An initiated act requires 68,000 signatures of registered voters to be placed on the ballot.
Jim Wooten, the chairman of the Arkansas Good Roads Foundation, estimated the cost of gathering enough signatures at between $1 million and $1.3 million, money that would have to be raised from private sources.
Getting the commission and its allies to agree on a funding source or a combination of funding sources for highway construction won't be easy, judging by comments from them Wednesday.
Shannon Newton, president of the Arkansas Trucking Association, said her organization's preferred option is raising the taxes on motor fuels. In Arkansas, the state tax on gasoline is 21.5 cents per gallon; for diesel, it's 22.5 cents per gallon.
"All of that is much more straightforward, simple and easy to collect and we stand ready to contribute our part on that and the other pieces where it makes sense," she said.
Each penny of fuel tax equates to $14 million in funding for the Highway Department. A 14.2-cent increase in fuel taxes would be needed to raise $200 million annually, according to the department, and 28.4 cents to raise $400 million.

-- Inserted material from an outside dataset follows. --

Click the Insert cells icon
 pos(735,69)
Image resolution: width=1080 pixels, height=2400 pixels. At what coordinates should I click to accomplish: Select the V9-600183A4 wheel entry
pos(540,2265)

In an interview, Trammel expressed reluctance to raising taxes on fuel.
"I'm not sure the people would vote for a gasoline tax," he said.
Wooten and Douglas said they preferred a proposal similar to the one the General Assembly rejected earlier this year: It would have asked voters to consider approving a bond issue financed by a 6.5 percent sales tax on wholesale fuel prices. The statewide tax would have raised an estimated $200 million annually.
Douglas said a long-standing proposal to steer revenue from state sales taxes on new and used vehicles and other road-user items, such as tires and batteries, is a nonstarter.
Although some legislative and gubernatorial panels have endorsed it in the recent past, it has sparked furious opposition from other segments of government that rely on general sales taxes, including education, social services and prisons.
Another factor, he said, is a legislative panel studying an overhaul of the state's tax code as part of an effort to reduce the state income tax. It met for the first time Wednesday.
"I don't know how the governor's office is going to feel about it because the big initiative right now ... is to try to figure out how to make the tax code more efficient to where we can cut income taxes," Douglas said. "You can't do that and have a revenue transfer. You can't do everything."
Phasing the revenue transfer in over five years to help protect other parts of government would raise more than $500 million annually for the department by 2024.
"I think the voters will support this, whether it's a fuel tax increase or a sales tax," Douglas said. "Of course, they will easily support the revenue transfer because it's not costing them any more. But can you get it through with the fight?"
The ballot initiative also will face other challenges, from tort proposals and other measures on the ballot to the overall economic climate in the next year or so.
"It's easy for all of us to sit in this room and say that it makes sense and that it seems very logical for people to go along with it," Newton said. "But there are a lot of other things going on around us that are not being represented fully in this room so we have to keep in mind that all of those things are going to play into it."
Still, she said, if the effort is being made, it must be worthwhile, suggesting the goal should be an initiative that would raise close to $400 million annually.
"If we decide to do this, that you should go big or elect to wait it out," Newton said. "Because if we are not going to do something that really solves the problem, people are going to be tired of hearing about it. If we're going to mount this huge effort to overcome all the head winds on the issue, I would hope that whatever we get in return for that is worth all of the effort we are going to put in to it."
Douglas and Wooten also said that how the department will spend the money must be available to voters.
By Noel Oman
This article was published June 8, 2017 at 4:30 a.m.